>>4493543>1996 was 31 years ago>mfwI've been shooting 30-40 years expired b&w film on the regular, not as a meme, and I love the results. About 1/3 of my work is on rolls expired that much. Pic related.
Since you already have them, then as other anon said, lfg. Because what else are you gonna do?
Based on storage conditions you described, I'd shoot them 2 stops over box speed. 2.5 to 3 stops if it regularly gets 30°C at your place in the summer.
In your situation, there are just a few complications:
- You have random rolls (assuming each one unique), so you don't have room to experiment and calibrate for best results.
- Biggest question, do you develop yourself? If yes, toss them in 1+100 Rodinal for an hour, agitate at the start and once halfway through. Can't go wrong for a first attempt with unknown old film.
- If you can be arsed at all, shoot 12 frames of one of them, 4 typical but varied scenes and light conditions, bracketing each shot +1/-1 (relative to your chosen base speed, as above) and develop just that. It should give you SOME idea of the condition which you can extrapolate to the other rolls. Some idea is infinitely more than no idea.

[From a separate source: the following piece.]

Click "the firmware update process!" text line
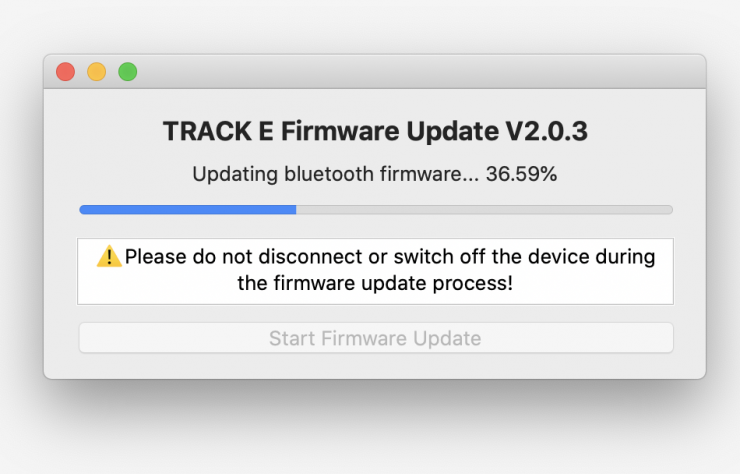This screenshot has height=474, width=740. (375, 284)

- Yes, you could add some BTA (benzotriazole) as fog restrainer, but it makes no sense if you're gonna be one and done with your rolls. It also takes trial and error (for each stock separately) to get it right, too little and you may as well have not used any, too much and it will eat out your shadows. Don't worry too much about fog, scanners can see through a lot.
- If you don't then you're gonna have to find a lab that does special processing for b&w, few do, and can be costly. But also a viable option.
In summary, go and shoot them and have fun. Yes, in your case it will be "experimental", so don't take them to once in a lifetime photoshoots. But you'll get something good out of them for sure.
As for the color ones, +3 box speed, send for regular C41 processing, but have zero expectations for results. HTH.